# Stored data start

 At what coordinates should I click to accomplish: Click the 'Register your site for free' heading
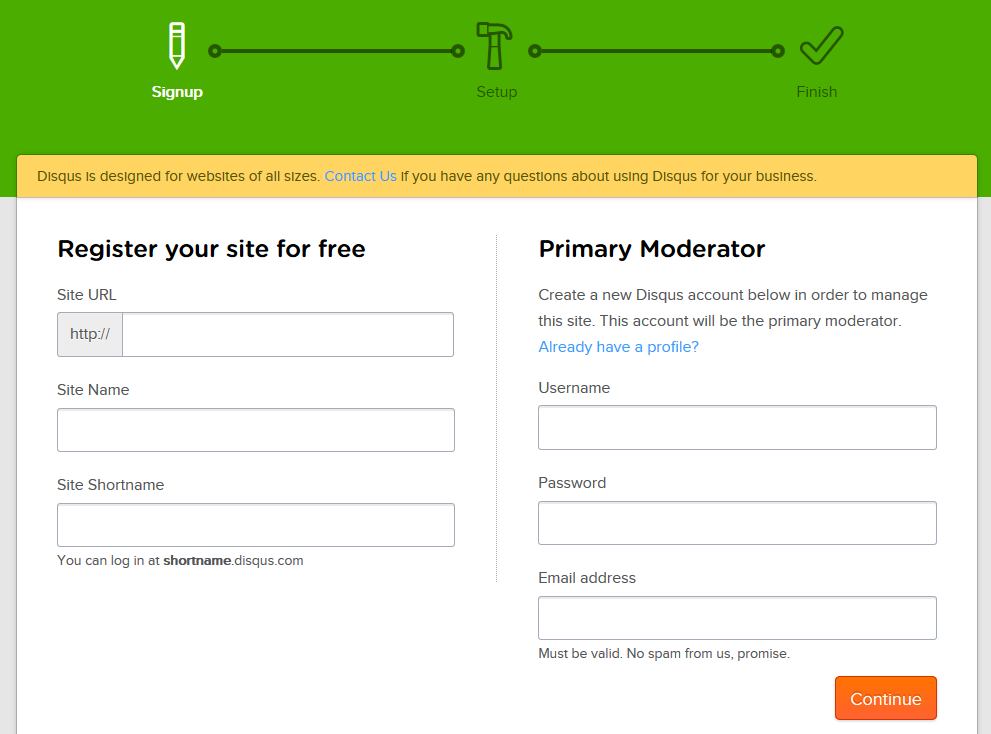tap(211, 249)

# Stored data end
# Stored data start

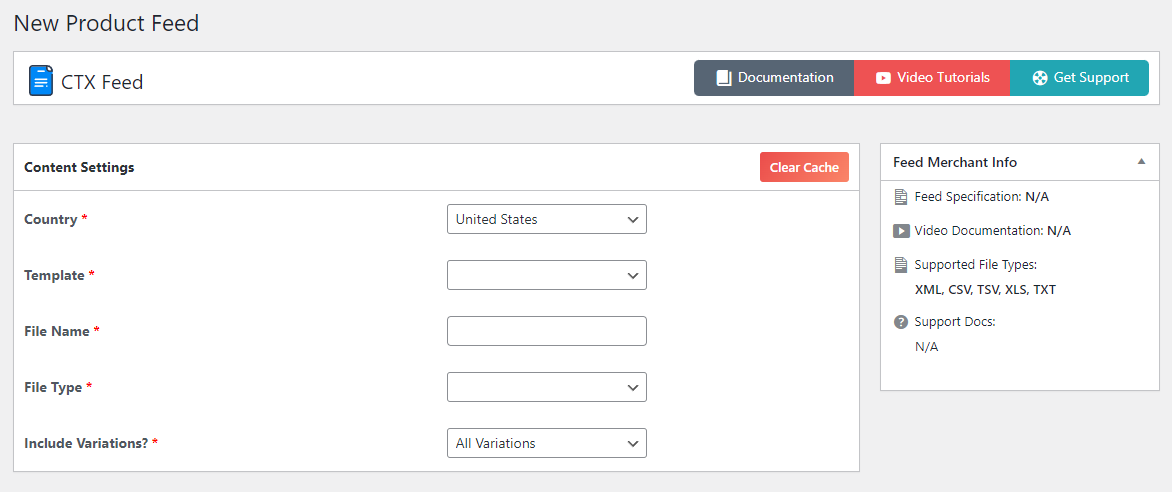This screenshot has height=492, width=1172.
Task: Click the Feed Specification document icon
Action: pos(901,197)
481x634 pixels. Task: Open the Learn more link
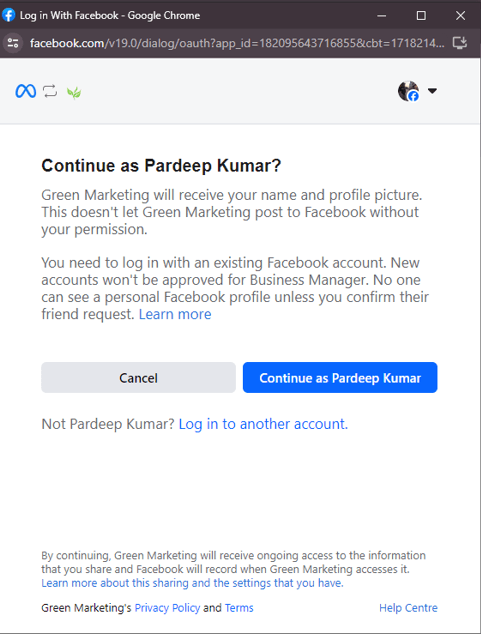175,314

# Stored data end
# Stored data start

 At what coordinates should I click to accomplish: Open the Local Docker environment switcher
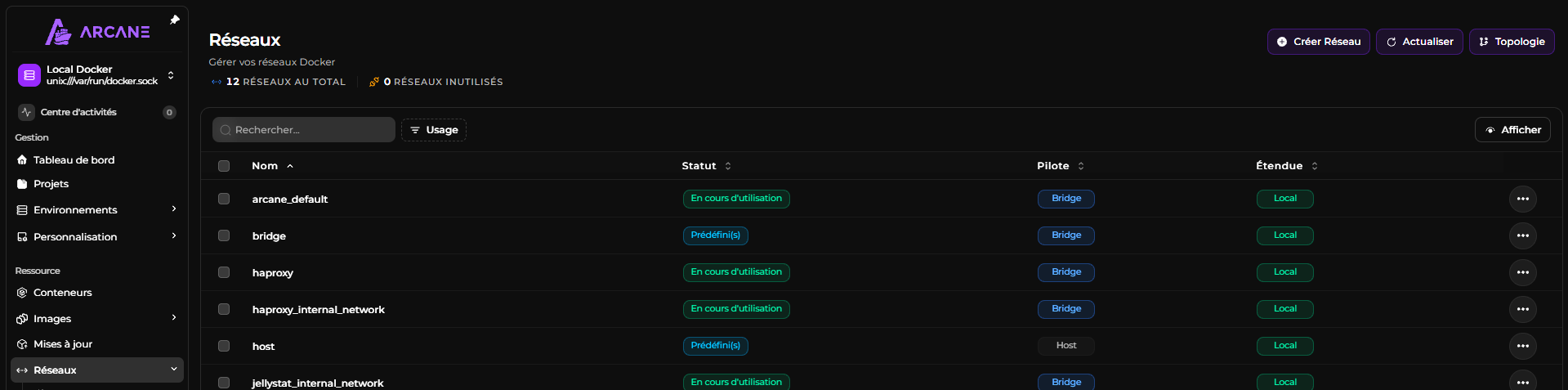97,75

# Stored data end

__What is required__. Render as a numbered list, with blank lines omitted, the records starting with the line containing "At what coordinates should I click to accomplish: Click" and going on through the line containing "tap(211, 249)". Leave the pictures out of the answer.

__Complete output__.
1.  At what coordinates should I click to accomplish: Click the 'Register your site for free' heading
2. tap(211, 249)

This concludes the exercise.